Change every "icon" in the data below to "symbol" and repeat the lines otherwise unchanged, leaving out the pictures.

---

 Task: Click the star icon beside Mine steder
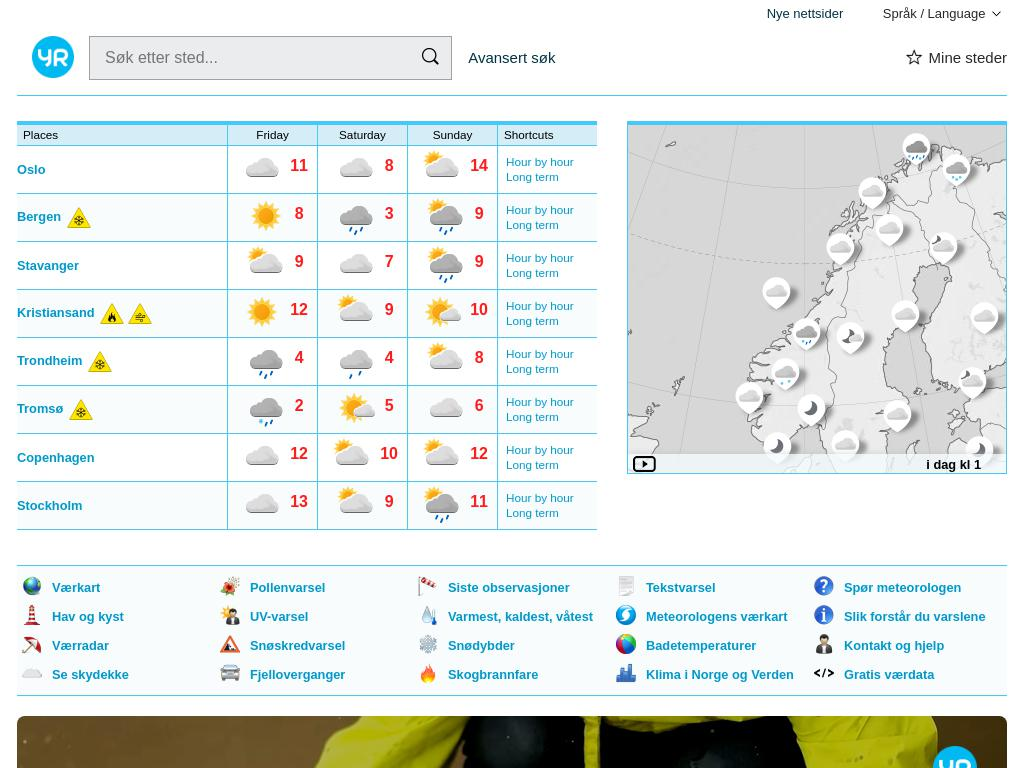[913, 58]
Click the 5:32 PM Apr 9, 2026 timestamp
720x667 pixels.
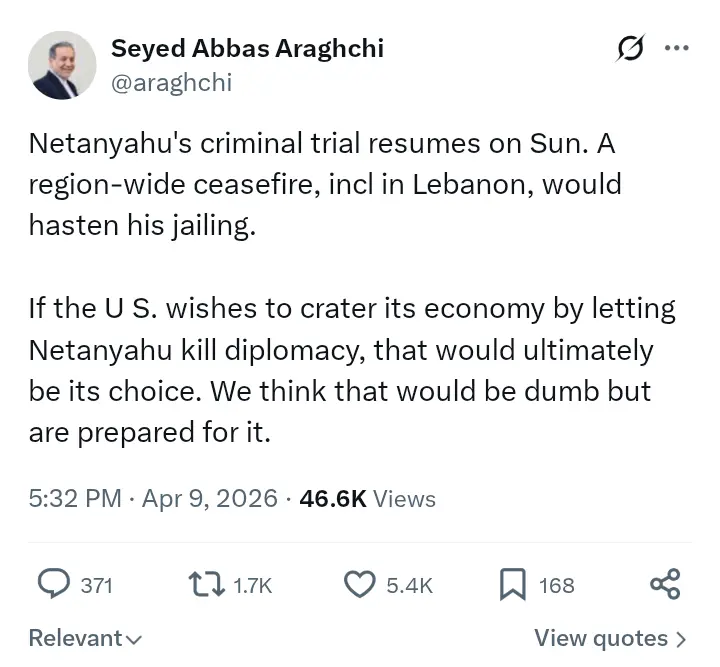[153, 498]
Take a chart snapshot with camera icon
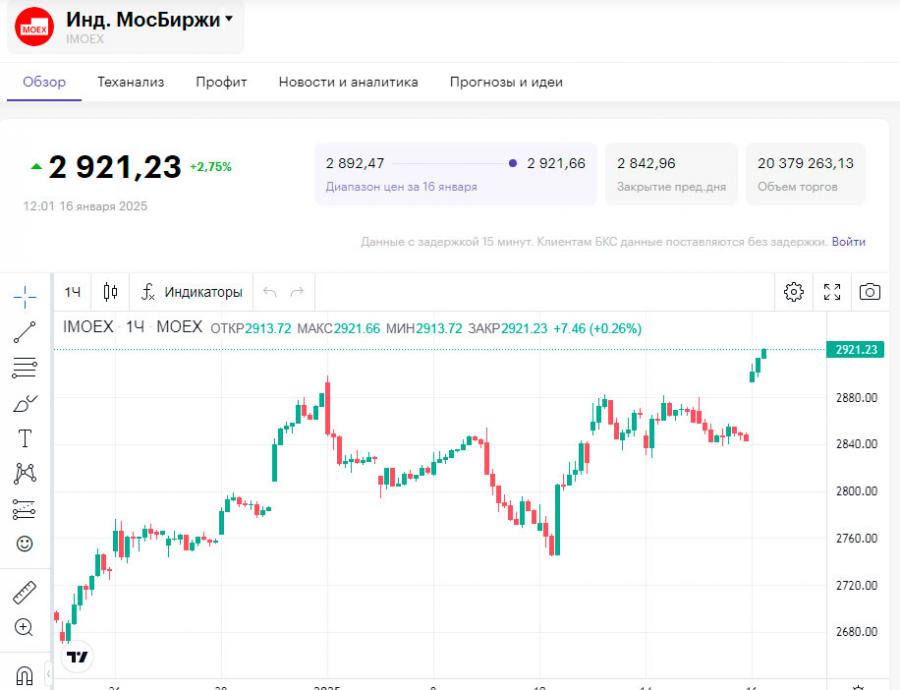Image resolution: width=900 pixels, height=690 pixels. (x=870, y=292)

---

→ **RESPONSE TO THE TASK**
 Task: Click the star symbol beside Mine steder
[913, 58]
Click the 5:32 PM Apr 9, 2026 timestamp
720x667 pixels.
[153, 498]
Take a chart snapshot with camera symbol
Image resolution: width=900 pixels, height=690 pixels. (x=870, y=292)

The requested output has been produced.